◆ **GIVEN RECORDS**:
-- start --
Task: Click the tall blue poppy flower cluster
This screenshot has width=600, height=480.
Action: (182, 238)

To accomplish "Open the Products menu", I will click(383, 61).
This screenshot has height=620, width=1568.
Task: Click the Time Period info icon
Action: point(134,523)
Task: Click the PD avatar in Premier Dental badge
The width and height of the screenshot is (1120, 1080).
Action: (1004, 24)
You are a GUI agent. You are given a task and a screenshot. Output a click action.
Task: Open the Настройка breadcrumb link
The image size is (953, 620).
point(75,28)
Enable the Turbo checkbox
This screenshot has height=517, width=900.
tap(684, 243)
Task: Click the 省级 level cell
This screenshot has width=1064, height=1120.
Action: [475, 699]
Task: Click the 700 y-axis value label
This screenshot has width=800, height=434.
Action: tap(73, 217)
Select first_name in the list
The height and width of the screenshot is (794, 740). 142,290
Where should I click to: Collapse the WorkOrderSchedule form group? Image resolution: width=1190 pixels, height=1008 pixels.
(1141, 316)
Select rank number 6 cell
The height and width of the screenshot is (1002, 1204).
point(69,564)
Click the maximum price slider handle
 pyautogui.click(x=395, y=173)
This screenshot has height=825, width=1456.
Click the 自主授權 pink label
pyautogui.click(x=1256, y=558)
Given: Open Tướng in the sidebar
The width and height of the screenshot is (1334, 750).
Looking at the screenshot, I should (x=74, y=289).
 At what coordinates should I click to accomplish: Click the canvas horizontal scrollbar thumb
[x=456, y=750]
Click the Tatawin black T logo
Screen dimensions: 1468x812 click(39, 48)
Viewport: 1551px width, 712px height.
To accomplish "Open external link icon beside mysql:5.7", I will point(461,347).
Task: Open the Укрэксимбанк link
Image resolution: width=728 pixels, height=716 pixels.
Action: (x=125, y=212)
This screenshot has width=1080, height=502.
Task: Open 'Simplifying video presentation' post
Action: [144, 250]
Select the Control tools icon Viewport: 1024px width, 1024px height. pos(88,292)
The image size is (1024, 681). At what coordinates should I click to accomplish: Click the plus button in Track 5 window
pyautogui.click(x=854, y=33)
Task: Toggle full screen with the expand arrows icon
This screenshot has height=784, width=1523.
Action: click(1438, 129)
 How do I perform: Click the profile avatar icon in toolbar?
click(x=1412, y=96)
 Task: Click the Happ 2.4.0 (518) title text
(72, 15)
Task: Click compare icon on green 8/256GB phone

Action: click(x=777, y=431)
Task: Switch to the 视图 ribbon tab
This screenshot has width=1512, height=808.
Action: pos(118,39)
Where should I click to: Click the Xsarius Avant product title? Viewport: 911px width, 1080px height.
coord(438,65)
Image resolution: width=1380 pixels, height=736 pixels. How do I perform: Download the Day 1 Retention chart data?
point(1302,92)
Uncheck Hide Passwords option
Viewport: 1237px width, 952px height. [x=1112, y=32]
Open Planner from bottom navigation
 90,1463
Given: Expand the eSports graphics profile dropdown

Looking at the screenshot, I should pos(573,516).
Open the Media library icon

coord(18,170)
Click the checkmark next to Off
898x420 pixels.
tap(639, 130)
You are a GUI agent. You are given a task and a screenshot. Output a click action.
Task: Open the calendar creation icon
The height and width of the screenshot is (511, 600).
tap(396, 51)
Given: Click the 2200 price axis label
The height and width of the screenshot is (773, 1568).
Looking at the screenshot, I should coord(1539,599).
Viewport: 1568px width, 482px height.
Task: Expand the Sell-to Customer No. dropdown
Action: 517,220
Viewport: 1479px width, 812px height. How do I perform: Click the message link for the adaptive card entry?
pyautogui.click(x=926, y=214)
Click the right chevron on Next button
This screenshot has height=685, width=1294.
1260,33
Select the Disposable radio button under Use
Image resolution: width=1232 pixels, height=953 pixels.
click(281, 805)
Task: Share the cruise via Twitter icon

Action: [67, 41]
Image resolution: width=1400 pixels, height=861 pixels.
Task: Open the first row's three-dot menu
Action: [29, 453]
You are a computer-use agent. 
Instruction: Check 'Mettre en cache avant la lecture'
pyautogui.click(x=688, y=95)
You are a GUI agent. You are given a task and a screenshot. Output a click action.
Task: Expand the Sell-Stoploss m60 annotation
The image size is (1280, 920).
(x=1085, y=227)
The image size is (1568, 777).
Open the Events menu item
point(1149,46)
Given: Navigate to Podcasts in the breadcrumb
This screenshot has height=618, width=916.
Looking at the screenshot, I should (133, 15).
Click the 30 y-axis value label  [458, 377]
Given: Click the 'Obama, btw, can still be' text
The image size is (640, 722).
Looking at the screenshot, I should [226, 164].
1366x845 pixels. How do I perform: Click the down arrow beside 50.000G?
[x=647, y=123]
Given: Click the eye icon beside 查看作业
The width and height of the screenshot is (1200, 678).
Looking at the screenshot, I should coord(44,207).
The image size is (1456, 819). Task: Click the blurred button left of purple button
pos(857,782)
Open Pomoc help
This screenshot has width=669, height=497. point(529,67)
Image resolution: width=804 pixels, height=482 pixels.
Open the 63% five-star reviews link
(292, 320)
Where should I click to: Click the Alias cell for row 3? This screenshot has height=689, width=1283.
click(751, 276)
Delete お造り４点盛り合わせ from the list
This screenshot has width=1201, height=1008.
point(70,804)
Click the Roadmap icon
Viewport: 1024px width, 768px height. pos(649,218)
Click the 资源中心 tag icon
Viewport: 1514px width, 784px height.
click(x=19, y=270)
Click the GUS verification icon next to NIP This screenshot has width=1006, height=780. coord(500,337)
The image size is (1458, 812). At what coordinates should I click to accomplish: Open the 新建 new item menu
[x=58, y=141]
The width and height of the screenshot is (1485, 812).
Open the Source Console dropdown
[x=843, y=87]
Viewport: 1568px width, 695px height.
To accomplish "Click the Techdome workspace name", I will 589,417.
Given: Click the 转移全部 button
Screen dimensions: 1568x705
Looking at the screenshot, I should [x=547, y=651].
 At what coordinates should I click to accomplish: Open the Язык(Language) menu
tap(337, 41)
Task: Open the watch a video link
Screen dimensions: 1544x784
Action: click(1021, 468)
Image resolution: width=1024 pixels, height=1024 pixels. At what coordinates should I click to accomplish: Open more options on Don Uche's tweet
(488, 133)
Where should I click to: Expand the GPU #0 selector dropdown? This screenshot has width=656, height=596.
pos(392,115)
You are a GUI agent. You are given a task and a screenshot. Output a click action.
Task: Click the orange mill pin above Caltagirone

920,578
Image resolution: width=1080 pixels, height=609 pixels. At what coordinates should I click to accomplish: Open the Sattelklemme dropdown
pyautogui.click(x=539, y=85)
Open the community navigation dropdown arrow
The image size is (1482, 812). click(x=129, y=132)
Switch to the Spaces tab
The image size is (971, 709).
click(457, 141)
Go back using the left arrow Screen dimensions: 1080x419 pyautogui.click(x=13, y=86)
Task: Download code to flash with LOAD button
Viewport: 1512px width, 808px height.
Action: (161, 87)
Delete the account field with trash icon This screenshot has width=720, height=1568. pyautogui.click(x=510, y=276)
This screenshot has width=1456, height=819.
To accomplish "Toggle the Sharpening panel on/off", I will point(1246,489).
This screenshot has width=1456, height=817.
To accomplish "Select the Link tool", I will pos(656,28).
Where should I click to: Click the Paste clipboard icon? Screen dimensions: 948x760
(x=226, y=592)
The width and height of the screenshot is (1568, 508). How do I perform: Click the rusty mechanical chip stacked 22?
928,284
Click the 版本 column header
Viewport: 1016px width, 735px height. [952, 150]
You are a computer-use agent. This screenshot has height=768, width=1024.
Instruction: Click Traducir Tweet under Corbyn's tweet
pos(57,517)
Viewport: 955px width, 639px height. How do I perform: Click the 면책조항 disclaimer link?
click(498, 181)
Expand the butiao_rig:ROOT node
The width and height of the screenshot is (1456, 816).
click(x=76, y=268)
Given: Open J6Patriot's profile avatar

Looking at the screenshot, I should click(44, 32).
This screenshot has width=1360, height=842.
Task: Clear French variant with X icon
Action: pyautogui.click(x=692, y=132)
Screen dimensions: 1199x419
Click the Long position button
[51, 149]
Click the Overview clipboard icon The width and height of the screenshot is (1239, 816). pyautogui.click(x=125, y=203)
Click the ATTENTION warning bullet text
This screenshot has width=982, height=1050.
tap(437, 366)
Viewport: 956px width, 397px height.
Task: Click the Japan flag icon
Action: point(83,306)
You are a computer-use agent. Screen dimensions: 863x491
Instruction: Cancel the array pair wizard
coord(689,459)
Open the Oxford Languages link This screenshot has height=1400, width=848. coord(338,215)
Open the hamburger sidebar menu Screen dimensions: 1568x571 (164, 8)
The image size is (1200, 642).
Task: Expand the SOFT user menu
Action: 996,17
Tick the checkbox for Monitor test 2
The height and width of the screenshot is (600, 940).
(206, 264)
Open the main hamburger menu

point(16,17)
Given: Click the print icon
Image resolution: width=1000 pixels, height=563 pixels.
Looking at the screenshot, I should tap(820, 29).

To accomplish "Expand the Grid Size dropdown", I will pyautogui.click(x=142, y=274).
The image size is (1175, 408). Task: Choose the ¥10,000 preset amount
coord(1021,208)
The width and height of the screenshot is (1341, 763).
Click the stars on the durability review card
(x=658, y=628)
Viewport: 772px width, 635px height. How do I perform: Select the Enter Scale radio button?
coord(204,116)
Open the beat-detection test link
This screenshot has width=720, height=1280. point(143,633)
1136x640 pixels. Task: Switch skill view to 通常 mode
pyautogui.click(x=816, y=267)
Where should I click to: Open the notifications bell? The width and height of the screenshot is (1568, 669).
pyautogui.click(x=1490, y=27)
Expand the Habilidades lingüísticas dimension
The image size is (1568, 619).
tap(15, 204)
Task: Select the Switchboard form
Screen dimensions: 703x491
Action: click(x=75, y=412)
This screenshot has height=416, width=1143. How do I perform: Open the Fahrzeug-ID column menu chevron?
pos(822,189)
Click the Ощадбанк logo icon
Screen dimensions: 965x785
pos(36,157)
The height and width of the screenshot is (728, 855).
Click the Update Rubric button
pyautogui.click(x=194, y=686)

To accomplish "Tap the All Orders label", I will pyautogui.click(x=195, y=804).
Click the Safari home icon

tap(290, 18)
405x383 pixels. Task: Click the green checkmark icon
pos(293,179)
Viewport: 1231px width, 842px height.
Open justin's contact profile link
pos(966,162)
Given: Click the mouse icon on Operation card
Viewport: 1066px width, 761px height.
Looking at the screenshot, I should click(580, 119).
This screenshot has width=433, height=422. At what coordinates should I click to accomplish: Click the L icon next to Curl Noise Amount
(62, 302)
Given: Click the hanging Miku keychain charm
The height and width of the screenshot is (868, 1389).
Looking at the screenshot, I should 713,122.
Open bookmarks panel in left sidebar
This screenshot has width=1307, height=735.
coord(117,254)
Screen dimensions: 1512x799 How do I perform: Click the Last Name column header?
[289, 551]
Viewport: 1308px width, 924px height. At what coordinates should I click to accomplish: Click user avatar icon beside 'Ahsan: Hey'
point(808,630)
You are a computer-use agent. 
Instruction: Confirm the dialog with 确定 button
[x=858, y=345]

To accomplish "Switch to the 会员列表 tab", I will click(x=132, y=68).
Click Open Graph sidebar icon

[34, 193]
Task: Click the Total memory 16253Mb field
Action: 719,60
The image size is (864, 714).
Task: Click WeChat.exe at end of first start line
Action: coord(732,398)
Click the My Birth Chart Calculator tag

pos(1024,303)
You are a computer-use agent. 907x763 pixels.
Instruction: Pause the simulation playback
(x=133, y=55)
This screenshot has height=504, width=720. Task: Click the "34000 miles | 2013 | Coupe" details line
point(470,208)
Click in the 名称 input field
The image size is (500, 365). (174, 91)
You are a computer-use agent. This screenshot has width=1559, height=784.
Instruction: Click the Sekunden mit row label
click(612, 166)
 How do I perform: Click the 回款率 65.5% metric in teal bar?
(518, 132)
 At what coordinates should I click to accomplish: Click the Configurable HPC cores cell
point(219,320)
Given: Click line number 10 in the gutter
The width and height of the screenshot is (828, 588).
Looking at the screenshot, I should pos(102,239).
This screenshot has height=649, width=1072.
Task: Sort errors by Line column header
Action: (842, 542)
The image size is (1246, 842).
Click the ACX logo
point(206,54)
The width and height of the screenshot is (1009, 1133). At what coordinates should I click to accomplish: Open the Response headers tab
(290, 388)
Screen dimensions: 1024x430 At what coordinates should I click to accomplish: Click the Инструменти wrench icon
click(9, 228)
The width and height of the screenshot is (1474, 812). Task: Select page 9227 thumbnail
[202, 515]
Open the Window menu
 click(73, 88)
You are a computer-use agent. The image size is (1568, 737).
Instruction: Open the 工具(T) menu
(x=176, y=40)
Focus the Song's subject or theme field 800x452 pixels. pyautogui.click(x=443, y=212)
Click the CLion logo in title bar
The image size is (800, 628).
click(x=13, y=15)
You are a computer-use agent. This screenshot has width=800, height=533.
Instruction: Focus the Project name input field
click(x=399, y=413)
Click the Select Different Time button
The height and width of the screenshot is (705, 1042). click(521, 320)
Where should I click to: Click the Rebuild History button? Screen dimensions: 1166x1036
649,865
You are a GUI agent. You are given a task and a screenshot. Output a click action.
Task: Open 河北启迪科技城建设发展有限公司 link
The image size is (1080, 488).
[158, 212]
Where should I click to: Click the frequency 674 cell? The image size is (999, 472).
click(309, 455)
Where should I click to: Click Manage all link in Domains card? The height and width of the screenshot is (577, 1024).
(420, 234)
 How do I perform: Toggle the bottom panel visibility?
-- end --
◆ **GIVEN TASK**:
Transcribe the records verbatim, from their first line through the line containing "Action: (1004, 24)", including both of those lines.

◆ **OUTPUT BELOW**:
Task: Click the tall blue poppy flower cluster
This screenshot has width=600, height=480.
Action: (182, 238)

To accomplish "Open the Products menu", I will click(383, 61).
This screenshot has height=620, width=1568.
Task: Click the Time Period info icon
Action: point(134,523)
Task: Click the PD avatar in Premier Dental badge
The width and height of the screenshot is (1120, 1080).
Action: (1004, 24)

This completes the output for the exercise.